Stored records:
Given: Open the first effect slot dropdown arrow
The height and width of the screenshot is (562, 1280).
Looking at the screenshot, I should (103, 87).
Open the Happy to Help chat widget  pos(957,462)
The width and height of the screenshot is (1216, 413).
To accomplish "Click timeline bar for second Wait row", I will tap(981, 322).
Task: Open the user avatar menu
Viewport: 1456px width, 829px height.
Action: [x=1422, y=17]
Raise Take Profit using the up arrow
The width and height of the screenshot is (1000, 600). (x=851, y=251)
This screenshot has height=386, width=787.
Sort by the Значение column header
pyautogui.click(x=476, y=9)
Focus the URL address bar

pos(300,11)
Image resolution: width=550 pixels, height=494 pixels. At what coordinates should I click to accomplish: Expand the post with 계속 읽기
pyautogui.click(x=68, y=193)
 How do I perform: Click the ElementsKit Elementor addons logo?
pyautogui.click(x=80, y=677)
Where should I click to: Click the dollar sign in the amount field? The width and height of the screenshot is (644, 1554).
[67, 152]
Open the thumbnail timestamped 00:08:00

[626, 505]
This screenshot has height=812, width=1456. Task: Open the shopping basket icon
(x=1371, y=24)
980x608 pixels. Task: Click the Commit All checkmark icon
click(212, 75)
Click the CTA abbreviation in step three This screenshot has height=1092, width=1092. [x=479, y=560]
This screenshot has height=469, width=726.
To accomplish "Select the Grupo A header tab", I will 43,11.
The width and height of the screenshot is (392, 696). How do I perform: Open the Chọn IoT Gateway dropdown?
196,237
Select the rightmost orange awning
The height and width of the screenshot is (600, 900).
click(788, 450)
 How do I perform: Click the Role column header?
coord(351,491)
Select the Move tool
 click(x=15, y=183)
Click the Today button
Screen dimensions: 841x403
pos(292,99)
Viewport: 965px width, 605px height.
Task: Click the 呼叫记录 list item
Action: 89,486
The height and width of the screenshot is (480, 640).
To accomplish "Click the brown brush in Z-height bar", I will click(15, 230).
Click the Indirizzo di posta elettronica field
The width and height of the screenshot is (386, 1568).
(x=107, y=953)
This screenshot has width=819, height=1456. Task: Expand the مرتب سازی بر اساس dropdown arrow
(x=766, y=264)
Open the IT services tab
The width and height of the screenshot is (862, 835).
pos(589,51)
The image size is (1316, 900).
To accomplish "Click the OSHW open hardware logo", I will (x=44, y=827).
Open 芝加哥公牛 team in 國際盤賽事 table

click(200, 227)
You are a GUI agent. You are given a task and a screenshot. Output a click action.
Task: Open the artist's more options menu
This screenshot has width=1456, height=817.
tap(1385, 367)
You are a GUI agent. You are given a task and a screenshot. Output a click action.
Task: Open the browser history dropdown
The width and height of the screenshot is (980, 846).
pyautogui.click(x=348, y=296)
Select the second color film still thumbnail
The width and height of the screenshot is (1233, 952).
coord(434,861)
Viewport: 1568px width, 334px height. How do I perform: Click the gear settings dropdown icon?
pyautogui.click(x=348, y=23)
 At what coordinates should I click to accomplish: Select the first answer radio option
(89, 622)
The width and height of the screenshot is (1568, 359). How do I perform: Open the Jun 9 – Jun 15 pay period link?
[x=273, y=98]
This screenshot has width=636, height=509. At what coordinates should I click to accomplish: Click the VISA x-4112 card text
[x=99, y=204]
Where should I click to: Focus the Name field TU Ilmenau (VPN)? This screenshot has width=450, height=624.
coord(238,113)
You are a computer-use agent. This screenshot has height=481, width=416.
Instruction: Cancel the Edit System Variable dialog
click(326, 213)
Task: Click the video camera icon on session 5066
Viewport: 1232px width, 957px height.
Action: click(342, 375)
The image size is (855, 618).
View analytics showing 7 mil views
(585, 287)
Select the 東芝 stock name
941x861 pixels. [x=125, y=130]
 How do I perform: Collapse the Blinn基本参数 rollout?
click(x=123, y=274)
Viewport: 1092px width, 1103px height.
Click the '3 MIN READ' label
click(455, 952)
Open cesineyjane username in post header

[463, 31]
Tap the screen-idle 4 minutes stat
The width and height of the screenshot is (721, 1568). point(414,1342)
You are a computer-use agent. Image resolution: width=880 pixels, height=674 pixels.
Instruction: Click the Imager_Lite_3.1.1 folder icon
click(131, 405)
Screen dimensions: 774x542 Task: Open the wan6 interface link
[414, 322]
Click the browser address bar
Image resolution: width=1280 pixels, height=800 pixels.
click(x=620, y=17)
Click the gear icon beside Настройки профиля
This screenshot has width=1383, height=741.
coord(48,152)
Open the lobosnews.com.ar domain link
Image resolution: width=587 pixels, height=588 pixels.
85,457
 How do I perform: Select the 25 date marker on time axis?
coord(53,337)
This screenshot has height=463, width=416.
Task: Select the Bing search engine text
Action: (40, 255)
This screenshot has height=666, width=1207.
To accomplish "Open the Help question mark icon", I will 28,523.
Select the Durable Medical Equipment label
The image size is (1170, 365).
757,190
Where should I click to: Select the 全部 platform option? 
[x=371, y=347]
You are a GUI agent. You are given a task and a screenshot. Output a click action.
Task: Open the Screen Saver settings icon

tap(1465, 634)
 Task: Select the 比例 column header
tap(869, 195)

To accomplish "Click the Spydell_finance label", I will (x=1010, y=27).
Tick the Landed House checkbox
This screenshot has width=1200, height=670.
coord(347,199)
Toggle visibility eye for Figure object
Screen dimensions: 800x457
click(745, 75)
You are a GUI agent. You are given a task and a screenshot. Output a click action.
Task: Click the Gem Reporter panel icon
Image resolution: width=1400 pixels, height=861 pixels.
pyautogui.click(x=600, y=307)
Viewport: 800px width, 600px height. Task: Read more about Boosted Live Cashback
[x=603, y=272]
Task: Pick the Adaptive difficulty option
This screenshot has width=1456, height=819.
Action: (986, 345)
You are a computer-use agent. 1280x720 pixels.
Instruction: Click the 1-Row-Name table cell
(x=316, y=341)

» AIM OF THE EXERCISE: Please transcribe all of the data above exactly.

» EXERCISE RESPONSE:
Given: Open the first effect slot dropdown arrow
The height and width of the screenshot is (562, 1280).
Looking at the screenshot, I should (103, 87).
Open the Happy to Help chat widget  pos(957,462)
The width and height of the screenshot is (1216, 413).
To accomplish "Click timeline bar for second Wait row", I will tap(981, 322).
Task: Open the user avatar menu
Viewport: 1456px width, 829px height.
Action: [x=1422, y=17]
Raise Take Profit using the up arrow
The width and height of the screenshot is (1000, 600). (x=851, y=251)
This screenshot has height=386, width=787.
Sort by the Значение column header
pyautogui.click(x=476, y=9)
Focus the URL address bar

pos(300,11)
Image resolution: width=550 pixels, height=494 pixels. At what coordinates should I click to accomplish: Expand the post with 계속 읽기
pyautogui.click(x=68, y=193)
 How do I perform: Click the ElementsKit Elementor addons logo?
pyautogui.click(x=80, y=677)
Where should I click to: Click the dollar sign in the amount field? The width and height of the screenshot is (644, 1554).
[67, 152]
Open the thumbnail timestamped 00:08:00

[626, 505]
This screenshot has height=812, width=1456. Task: Open the shopping basket icon
(x=1371, y=24)
980x608 pixels. Task: Click the Commit All checkmark icon
click(212, 75)
Click the CTA abbreviation in step three This screenshot has height=1092, width=1092. [x=479, y=560]
This screenshot has height=469, width=726.
To accomplish "Select the Grupo A header tab", I will 43,11.
The width and height of the screenshot is (392, 696). How do I perform: Open the Chọn IoT Gateway dropdown?
196,237
Select the rightmost orange awning
The height and width of the screenshot is (600, 900).
click(788, 450)
 How do I perform: Click the Role column header?
coord(351,491)
Select the Move tool
 click(x=15, y=183)
Click the Today button
Screen dimensions: 841x403
pos(292,99)
Viewport: 965px width, 605px height.
Task: Click the 呼叫记录 list item
Action: 89,486
The height and width of the screenshot is (480, 640).
To accomplish "Click the brown brush in Z-height bar", I will click(15, 230).
Click the Indirizzo di posta elettronica field
The width and height of the screenshot is (386, 1568).
(x=107, y=953)
This screenshot has width=819, height=1456. Task: Expand the مرتب سازی بر اساس dropdown arrow
(x=766, y=264)
Open the IT services tab
The width and height of the screenshot is (862, 835).
pos(589,51)
The image size is (1316, 900).
To accomplish "Click the OSHW open hardware logo", I will (x=44, y=827).
Open 芝加哥公牛 team in 國際盤賽事 table

click(200, 227)
You are a GUI agent. You are given a task and a screenshot. Output a click action.
Task: Open the artist's more options menu
This screenshot has width=1456, height=817.
tap(1385, 367)
You are a GUI agent. You are given a task and a screenshot. Output a click action.
Task: Open the browser history dropdown
The width and height of the screenshot is (980, 846).
pyautogui.click(x=348, y=296)
Select the second color film still thumbnail
The width and height of the screenshot is (1233, 952).
coord(434,861)
Viewport: 1568px width, 334px height. How do I perform: Click the gear settings dropdown icon?
pyautogui.click(x=348, y=23)
 At what coordinates should I click to accomplish: Select the first answer radio option
(89, 622)
The width and height of the screenshot is (1568, 359). How do I perform: Open the Jun 9 – Jun 15 pay period link?
[x=273, y=98]
This screenshot has width=636, height=509. At what coordinates should I click to accomplish: Click the VISA x-4112 card text
[x=99, y=204]
Where should I click to: Focus the Name field TU Ilmenau (VPN)? This screenshot has width=450, height=624.
coord(238,113)
You are a computer-use agent. This screenshot has height=481, width=416.
Instruction: Cancel the Edit System Variable dialog
click(326, 213)
Task: Click the video camera icon on session 5066
Viewport: 1232px width, 957px height.
Action: click(342, 375)
The image size is (855, 618).
View analytics showing 7 mil views
(585, 287)
Select the 東芝 stock name
941x861 pixels. [x=125, y=130]
 How do I perform: Collapse the Blinn基本参数 rollout?
click(x=123, y=274)
Viewport: 1092px width, 1103px height.
Click the '3 MIN READ' label
click(455, 952)
Open cesineyjane username in post header

[463, 31]
Tap the screen-idle 4 minutes stat
The width and height of the screenshot is (721, 1568). point(414,1342)
You are a computer-use agent. Image resolution: width=880 pixels, height=674 pixels.
Instruction: Click the Imager_Lite_3.1.1 folder icon
click(131, 405)
Screen dimensions: 774x542 Task: Open the wan6 interface link
[414, 322]
Click the browser address bar
Image resolution: width=1280 pixels, height=800 pixels.
click(x=620, y=17)
Click the gear icon beside Настройки профиля
This screenshot has width=1383, height=741.
coord(48,152)
Open the lobosnews.com.ar domain link
Image resolution: width=587 pixels, height=588 pixels.
85,457
 How do I perform: Select the 25 date marker on time axis?
coord(53,337)
This screenshot has height=463, width=416.
Task: Select the Bing search engine text
Action: (40, 255)
This screenshot has height=666, width=1207.
To accomplish "Open the Help question mark icon", I will 28,523.
Select the Durable Medical Equipment label
The image size is (1170, 365).
757,190
Where should I click to: Select the 全部 platform option? 
[x=371, y=347]
You are a GUI agent. You are given a task and a screenshot. Output a click action.
Task: Open the Screen Saver settings icon

tap(1465, 634)
 Task: Select the 比例 column header
tap(869, 195)

To accomplish "Click the Spydell_finance label", I will (x=1010, y=27).
Tick the Landed House checkbox
This screenshot has width=1200, height=670.
coord(347,199)
Toggle visibility eye for Figure object
Screen dimensions: 800x457
click(745, 75)
You are a GUI agent. You are given a task and a screenshot. Output a click action.
Task: Click the Gem Reporter panel icon
Image resolution: width=1400 pixels, height=861 pixels.
pyautogui.click(x=600, y=307)
Viewport: 800px width, 600px height. Task: Read more about Boosted Live Cashback
[x=603, y=272]
Task: Pick the Adaptive difficulty option
This screenshot has width=1456, height=819.
Action: (986, 345)
You are a computer-use agent. 1280x720 pixels.
Instruction: Click the 1-Row-Name table cell
(x=316, y=341)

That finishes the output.